Al lugar de los hechos acudió presuroso el alcalde Miguel Ángel Marín, que “desconocía si la casa había sido declarada en estado de ruina”, y también afirmó que “en todo caso el inmueble no era propiedad del Ayuntamiento”. El alcalde mostraba un gran pesar, una desolación de alcalde buena persona y democrático. También acudieron otras autoridades de la recién estrenada democracia, y Juanito Jimeno San Juan, alias “Viguetas”, ex concejal de bomberos que aseveró tajante: “Hay que derribar el casco antiguo, los edificios hay que tirarlos todos…” y más o menos, menos o más, eso se hizo, eso se sigue haciendo.
Un médico viejo, venido del adyacente Hospital Provincial, afirmó en voz baja a sus allegados: “La vida es así, se acaba y la muerte no avisa ni respeta nada”
Mientras, la gitanería clamaba por su desamparo, por sus primos enterrados. Varios calés decididos se adelantaron para penetrar en el edificio y revolver entre los escombros para buscar a los suyos: “Jai, que lo mismo están vivos todavía”. No se lo permitieron. El señor Lorente, jefe de bomberos, se negó a aceptarlos como refuerzos, “por el gran peligro que se cierne sobre todos los que trabajan en la zona siniestrada.”
En el lugar de los hechos se personan Javier Sáenz Cosculluela y Manolo Sáinz Ochoa, políticos del PSOE. Miran espantados y no dicen nada. También comparecen Félix Palomo, y Ruiz de Viñaspre, más tarde Escartín y Rodríguez Moroy, de
El jefe de bomberos declara: “Los escombros están totalmente apelmazados, y es necesario trabajar con los brazos, sacando los cascotes cesto a cesto”.
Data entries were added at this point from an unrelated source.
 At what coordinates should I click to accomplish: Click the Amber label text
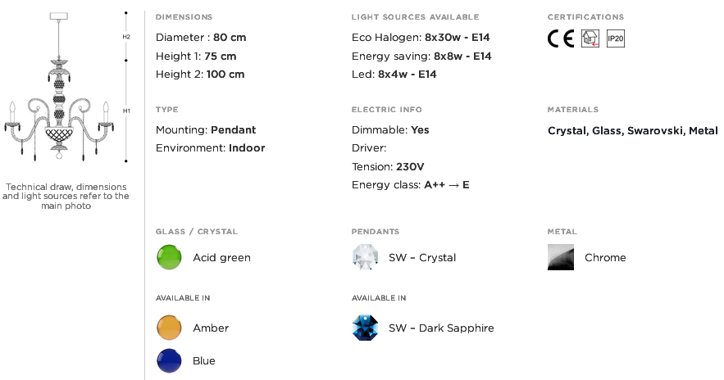211,328
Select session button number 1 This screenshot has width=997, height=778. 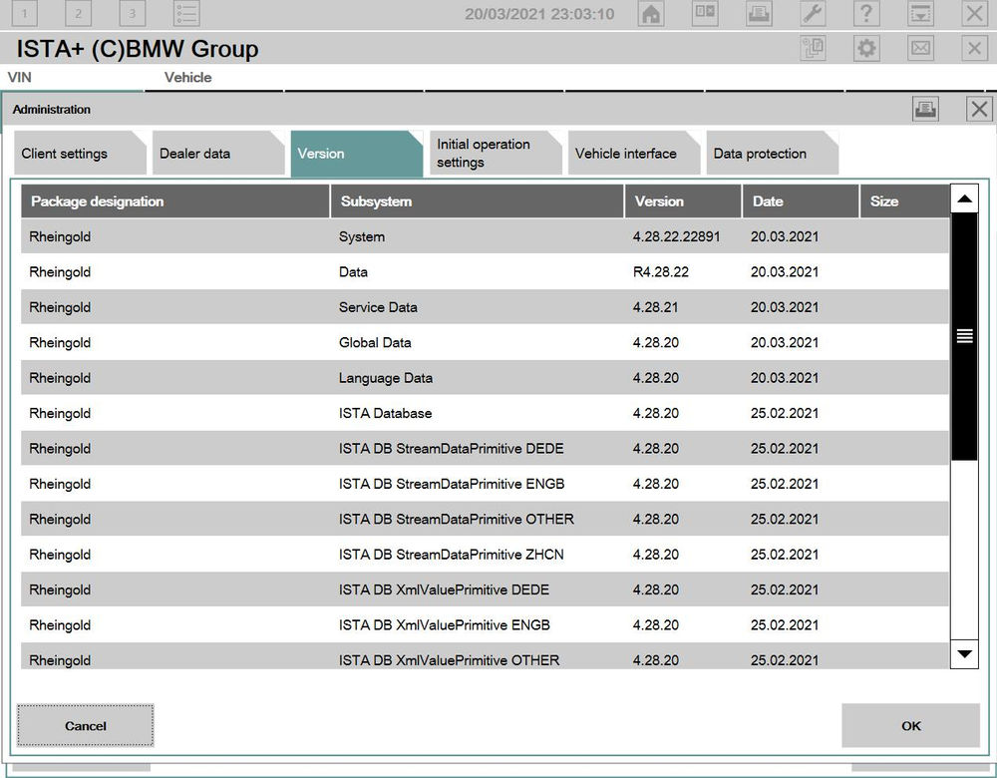(24, 14)
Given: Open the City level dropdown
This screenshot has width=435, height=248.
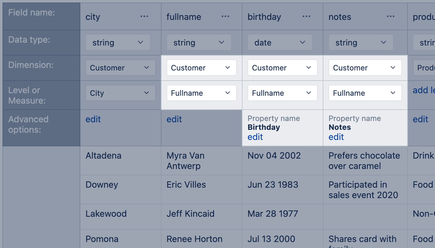Looking at the screenshot, I should (x=120, y=93).
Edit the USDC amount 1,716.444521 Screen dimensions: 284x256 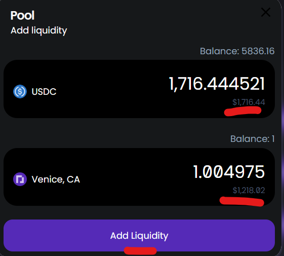pyautogui.click(x=217, y=84)
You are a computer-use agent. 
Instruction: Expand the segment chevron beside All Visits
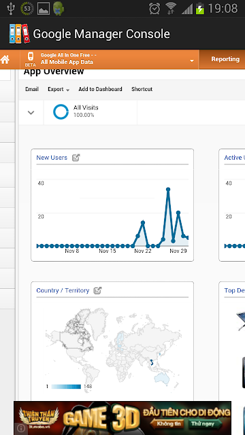[31, 113]
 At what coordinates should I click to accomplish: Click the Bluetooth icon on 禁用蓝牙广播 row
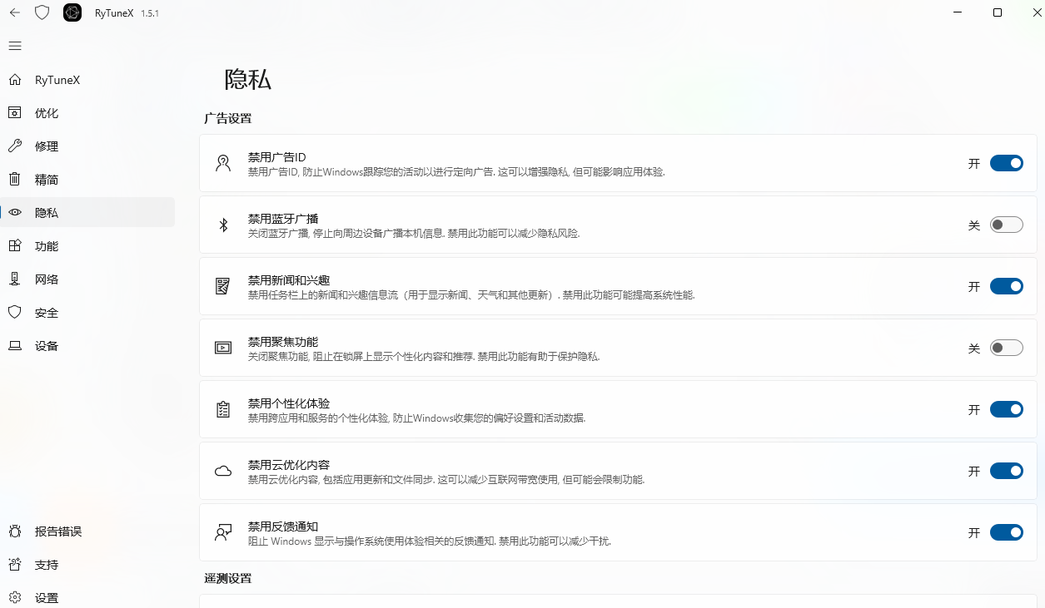[222, 225]
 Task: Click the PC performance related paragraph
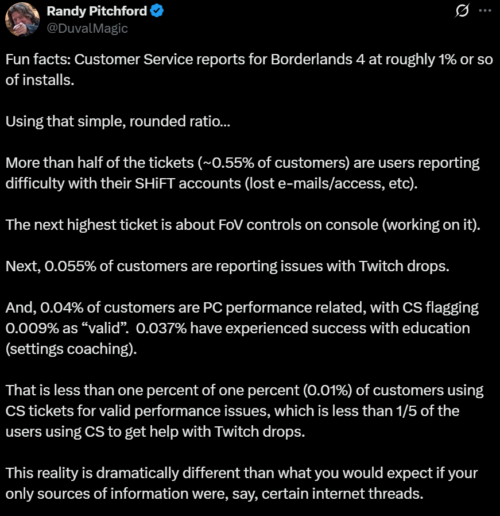(242, 328)
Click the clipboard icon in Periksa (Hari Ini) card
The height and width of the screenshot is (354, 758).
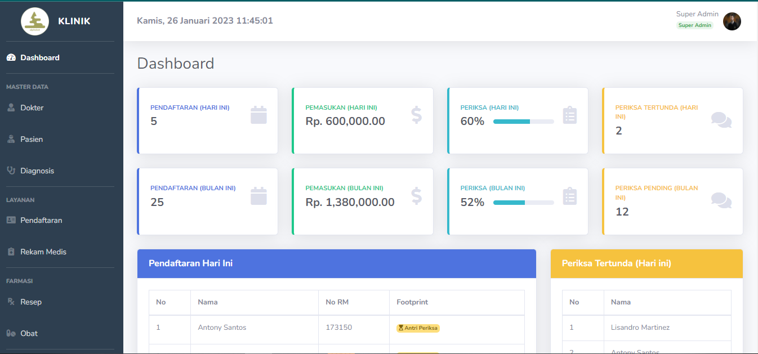pos(570,115)
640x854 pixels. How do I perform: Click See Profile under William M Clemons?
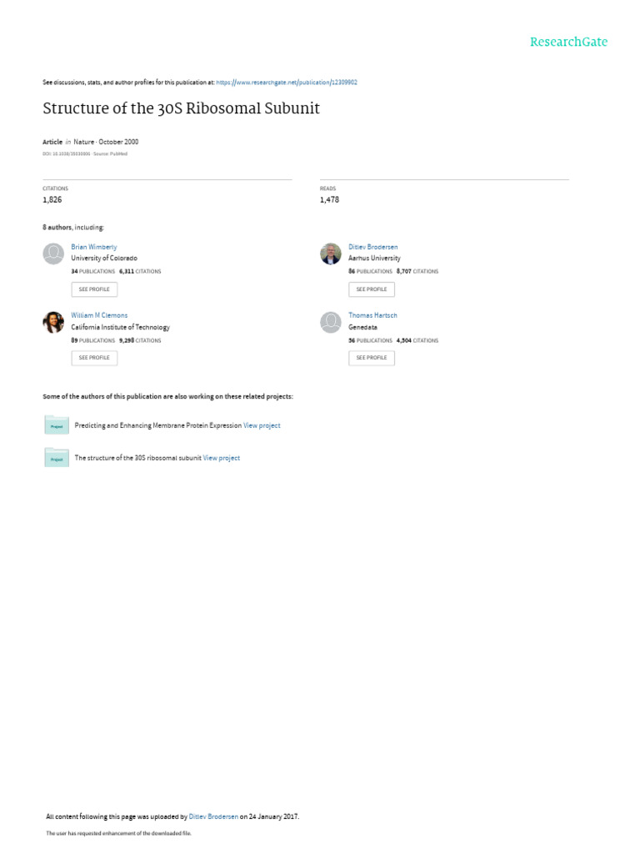pos(94,358)
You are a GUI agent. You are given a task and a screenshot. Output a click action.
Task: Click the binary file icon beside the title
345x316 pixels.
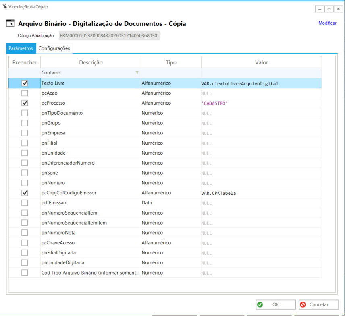(x=10, y=24)
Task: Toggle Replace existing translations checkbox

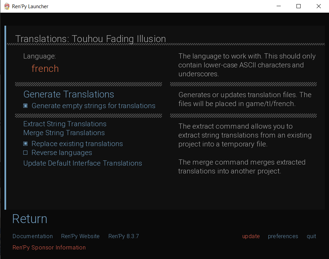Action: click(x=25, y=144)
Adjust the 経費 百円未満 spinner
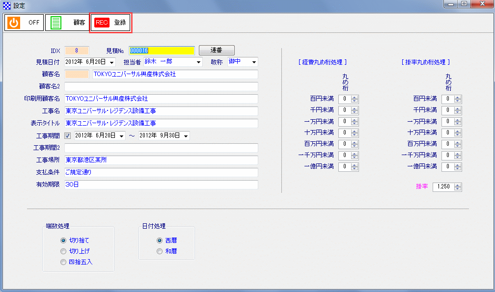Viewport: 495px width, 292px height. click(355, 99)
A la una y media aparecía, entre los restos de una cama y un colchón de espuma, el cadáver de Manuel, de 16 años. A partir de este hallazgo los trabajos de rescate se hicieron más penosos y se precisaron medios mecánicos para extraer los grandes bloques de piedra que aprisionaban los cuerpos de los cinco niños desaparecidos.
En
Hacia las seis y media se lograba abrir la puerta que comunicaba la parte baja de la casa derruida con la calle San Gregorio y eran las siete menos cuarto cuando se encontraron tres nuevos cuerpos, que rápidamente fueron reconocidos por sus familiares: Yolanda, de tres años; Milagritos, de siete, y Mario, de cinco. Alaridos de dolor, los cuerpitos yertos de los niños están cubiertos de polvo. Nadie comprende tanta desgracia. Y enseguida, dos muertos más, otros dos niños pequeños: Marco y Juan, que dormían junto a sus hermanos cuando les sorprendió la desgracia.
No falta nadie, todos los muertos están contados: nueve; padre, madre, seis de sus hijos, y un adulto. Las ovejas del rebaño, encerradas en el sótano bajo toneladas ruina, balan sin piedad.